General
- Category: Inosilicate
- Formula: (K,Na)_{3}(Mn,Fe^{2+})_{7}(Zr,Ti)_{2}Si_{8}O_{24}(O,OH,F)_{7}
- IMA symbol: Zcp
- Strunz classification: 9.DC.05
- Dana classification: 69.1.1.5
- Crystal system: Triclinic
- Crystal class: Pinacoidal (1) (same H-M symbol)
- Space group: P1

Identification
- Color: Black-brown
- Crystal habit: Platy, micaceous
- Cleavage: Perfect on {001}
- Fracture: Brittle
- Tenacity: Brittle
- Mohs scale hardness: 4 – 4.5
- Luster: Adamantine, vitreous
- Streak: Light brown
- Diaphaneity: Translucent to opaque
- Specific gravity: 3.34
- Optical properties: Biaxial (−)
- Refractive index: nα = 1.708 nβ = 1.738 nγ = 1.747
- Birefringence: δ = 0.039
- Pleochroism: X = Y = dark yellow; Z = brown
- 2V angle: Measured: 62°, calculated: 56°
- Common impurities: Hf,H_{2}O

= Zircophyllite =

Zircophyllite is a complex mineral, formula (K,Na)3(Mn,Fe)(2+)7(Zr,Ti,Nb)2Si8O24(OH,F)7. It crystallizes in the triclinic – pinacoidal crystal class as dark brown to black micaceous plates. It has perfect 001 cleavage, a Mohs hardness of 4 to 4.5 and a specific gravity of 3.34. Its indices of refraction are nα=1.708 nβ=1.738 nγ=1.747 and it has a 2V optical angle of 62°.

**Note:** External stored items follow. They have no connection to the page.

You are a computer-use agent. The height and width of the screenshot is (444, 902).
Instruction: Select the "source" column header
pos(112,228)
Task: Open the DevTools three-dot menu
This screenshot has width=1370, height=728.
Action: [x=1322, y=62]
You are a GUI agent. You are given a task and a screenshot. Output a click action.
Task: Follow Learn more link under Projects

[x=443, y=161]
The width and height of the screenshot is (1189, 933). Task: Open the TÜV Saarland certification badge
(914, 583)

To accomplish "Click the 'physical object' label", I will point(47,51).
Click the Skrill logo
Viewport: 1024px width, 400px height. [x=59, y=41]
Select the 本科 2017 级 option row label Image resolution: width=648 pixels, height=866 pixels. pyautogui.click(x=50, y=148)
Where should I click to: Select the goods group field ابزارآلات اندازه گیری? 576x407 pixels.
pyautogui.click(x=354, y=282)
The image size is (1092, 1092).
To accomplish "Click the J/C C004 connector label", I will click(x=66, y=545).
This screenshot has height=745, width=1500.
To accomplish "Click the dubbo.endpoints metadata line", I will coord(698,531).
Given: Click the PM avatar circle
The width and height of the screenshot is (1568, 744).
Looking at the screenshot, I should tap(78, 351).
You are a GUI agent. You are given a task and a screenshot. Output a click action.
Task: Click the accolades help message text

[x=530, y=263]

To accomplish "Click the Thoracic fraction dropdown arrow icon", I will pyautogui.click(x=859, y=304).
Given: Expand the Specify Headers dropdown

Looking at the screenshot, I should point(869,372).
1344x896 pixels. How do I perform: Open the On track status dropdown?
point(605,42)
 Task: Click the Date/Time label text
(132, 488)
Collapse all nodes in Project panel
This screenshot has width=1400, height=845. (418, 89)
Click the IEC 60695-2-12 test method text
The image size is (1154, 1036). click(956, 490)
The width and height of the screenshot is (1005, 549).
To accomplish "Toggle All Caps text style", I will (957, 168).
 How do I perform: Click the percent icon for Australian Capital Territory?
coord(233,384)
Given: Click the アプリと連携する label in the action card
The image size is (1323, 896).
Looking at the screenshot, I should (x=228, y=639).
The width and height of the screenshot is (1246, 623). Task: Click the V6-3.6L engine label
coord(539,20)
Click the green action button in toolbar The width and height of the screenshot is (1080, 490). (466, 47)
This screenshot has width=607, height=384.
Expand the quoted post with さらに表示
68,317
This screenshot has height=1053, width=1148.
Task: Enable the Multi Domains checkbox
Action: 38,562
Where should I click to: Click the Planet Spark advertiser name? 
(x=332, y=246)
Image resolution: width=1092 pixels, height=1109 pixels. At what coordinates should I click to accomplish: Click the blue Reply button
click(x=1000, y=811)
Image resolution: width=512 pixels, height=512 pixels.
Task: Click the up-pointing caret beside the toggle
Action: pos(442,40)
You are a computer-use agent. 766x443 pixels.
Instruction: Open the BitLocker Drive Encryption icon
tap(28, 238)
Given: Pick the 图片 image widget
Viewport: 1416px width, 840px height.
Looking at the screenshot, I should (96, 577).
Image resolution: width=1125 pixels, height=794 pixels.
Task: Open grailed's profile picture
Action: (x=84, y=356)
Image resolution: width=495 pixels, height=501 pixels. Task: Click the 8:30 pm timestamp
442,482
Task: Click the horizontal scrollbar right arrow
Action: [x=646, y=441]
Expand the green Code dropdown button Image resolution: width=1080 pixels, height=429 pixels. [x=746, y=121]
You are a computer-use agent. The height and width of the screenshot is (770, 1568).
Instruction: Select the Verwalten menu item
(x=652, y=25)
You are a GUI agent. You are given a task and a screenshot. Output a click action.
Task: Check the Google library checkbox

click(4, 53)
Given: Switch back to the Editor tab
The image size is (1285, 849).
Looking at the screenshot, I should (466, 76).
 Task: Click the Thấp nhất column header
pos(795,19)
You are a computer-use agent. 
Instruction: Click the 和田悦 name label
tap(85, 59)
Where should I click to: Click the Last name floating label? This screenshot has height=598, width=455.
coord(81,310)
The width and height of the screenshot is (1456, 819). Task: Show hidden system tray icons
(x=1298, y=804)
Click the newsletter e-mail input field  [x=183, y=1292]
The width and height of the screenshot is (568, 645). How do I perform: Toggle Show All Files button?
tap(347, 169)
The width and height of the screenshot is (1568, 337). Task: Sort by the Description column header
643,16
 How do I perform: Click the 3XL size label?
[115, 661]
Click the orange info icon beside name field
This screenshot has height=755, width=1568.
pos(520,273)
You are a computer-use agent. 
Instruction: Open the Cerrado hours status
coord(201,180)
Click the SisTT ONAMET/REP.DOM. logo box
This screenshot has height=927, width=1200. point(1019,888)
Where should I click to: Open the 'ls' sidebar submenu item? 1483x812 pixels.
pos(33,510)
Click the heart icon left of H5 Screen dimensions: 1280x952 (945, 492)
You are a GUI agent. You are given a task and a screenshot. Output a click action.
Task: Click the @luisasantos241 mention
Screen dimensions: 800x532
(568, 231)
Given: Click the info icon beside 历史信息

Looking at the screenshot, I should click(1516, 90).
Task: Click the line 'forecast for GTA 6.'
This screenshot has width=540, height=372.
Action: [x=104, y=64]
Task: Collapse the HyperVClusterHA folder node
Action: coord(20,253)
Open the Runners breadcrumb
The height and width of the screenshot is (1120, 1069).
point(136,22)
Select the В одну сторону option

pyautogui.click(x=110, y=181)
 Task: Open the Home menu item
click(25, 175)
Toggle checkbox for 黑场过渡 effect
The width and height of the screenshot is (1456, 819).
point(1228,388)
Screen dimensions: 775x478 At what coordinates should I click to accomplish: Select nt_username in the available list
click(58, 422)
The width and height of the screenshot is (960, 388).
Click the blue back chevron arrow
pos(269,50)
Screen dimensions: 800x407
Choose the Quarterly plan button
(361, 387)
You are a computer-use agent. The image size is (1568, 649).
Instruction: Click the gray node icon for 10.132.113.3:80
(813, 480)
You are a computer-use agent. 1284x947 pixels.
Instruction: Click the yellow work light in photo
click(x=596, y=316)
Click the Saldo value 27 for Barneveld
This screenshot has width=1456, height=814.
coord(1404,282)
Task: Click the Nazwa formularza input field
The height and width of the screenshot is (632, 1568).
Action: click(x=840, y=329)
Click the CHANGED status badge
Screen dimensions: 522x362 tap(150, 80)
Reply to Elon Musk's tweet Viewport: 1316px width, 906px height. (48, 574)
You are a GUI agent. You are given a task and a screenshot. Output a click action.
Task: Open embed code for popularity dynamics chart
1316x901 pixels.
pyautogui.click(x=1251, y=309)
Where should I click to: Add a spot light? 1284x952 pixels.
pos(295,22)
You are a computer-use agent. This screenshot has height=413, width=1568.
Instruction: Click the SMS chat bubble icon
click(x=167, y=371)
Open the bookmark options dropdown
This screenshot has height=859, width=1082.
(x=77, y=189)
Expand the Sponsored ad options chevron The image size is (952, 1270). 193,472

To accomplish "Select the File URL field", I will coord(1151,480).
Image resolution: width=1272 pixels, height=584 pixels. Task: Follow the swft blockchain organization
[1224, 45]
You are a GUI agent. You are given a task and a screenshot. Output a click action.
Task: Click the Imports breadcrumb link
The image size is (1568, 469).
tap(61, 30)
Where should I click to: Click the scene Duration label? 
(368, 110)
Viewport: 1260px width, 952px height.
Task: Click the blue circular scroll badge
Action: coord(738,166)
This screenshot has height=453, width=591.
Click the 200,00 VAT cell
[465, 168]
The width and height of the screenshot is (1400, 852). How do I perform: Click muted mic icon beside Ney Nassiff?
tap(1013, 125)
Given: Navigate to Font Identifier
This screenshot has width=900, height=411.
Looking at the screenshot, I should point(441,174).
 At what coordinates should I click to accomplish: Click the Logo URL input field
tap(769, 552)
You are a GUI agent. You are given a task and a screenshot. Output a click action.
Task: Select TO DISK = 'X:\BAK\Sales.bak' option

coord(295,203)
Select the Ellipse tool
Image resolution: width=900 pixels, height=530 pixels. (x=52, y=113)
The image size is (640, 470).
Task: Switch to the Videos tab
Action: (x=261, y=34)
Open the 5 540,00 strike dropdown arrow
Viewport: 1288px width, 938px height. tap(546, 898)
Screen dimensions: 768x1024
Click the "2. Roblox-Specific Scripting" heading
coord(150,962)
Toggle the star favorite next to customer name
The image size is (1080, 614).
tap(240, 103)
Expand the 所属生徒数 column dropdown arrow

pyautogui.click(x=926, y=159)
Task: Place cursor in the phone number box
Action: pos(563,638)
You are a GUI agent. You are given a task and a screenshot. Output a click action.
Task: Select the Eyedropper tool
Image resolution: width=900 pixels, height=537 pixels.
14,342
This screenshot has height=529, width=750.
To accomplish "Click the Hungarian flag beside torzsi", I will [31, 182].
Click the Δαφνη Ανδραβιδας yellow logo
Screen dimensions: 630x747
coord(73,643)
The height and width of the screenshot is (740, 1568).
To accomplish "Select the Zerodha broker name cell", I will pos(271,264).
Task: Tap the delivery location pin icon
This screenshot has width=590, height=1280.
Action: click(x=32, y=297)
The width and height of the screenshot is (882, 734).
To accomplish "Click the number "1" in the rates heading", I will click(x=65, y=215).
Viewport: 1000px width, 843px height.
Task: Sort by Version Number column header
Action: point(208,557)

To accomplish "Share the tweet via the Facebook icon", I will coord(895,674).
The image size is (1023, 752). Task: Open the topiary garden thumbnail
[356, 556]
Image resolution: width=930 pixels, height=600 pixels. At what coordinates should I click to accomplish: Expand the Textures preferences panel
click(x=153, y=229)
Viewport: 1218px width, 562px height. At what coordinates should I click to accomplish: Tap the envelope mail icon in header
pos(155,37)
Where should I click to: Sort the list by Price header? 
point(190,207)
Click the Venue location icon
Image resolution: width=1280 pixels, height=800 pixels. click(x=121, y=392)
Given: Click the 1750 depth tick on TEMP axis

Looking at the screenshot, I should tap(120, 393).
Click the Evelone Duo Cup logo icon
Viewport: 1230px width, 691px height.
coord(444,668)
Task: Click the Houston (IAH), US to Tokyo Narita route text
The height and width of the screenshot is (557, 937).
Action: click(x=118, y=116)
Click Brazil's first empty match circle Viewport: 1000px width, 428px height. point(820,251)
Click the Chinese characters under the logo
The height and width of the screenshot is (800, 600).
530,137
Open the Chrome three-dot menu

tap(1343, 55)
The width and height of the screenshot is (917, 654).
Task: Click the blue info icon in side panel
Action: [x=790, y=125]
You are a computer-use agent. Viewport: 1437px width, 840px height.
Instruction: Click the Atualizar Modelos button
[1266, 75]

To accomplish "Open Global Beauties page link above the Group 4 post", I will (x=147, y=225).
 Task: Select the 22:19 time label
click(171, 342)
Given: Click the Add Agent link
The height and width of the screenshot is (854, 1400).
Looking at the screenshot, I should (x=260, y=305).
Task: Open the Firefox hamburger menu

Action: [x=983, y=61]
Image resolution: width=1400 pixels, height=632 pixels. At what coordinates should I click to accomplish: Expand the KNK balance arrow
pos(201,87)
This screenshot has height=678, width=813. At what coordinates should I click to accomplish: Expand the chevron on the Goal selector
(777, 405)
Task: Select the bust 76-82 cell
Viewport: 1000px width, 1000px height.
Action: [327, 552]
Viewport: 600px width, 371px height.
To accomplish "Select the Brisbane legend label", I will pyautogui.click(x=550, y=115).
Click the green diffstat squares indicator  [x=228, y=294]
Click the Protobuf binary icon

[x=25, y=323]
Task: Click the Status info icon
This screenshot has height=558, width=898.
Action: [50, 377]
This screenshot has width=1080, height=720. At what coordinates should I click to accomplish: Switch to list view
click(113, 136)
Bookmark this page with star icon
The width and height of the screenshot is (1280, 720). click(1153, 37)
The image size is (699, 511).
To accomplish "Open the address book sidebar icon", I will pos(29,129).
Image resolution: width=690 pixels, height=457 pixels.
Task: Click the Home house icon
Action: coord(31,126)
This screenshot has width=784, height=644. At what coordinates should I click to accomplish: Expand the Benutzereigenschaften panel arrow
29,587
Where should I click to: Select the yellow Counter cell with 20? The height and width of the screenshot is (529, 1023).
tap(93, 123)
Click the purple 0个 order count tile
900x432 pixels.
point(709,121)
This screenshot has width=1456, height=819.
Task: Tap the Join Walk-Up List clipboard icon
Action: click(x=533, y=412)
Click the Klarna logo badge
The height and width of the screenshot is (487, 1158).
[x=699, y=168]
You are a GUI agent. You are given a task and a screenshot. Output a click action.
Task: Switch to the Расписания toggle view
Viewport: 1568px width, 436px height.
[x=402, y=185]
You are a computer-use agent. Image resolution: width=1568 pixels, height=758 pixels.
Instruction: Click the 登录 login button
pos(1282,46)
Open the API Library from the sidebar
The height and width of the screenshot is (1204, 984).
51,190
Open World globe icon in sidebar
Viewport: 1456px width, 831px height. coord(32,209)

It occurs with natrolite in alkali pegmatites. It was discovered in 1972 in the Korgeredabinsh massif, Tuva, Russia and is named for its zirconium content and its relationship to astrophyllite. It is also known from the Mont Saint-Hilaire intrusive complex of Québec, Canada.

Zircophyllite is radioactive, but the radioactivity is barely detectable.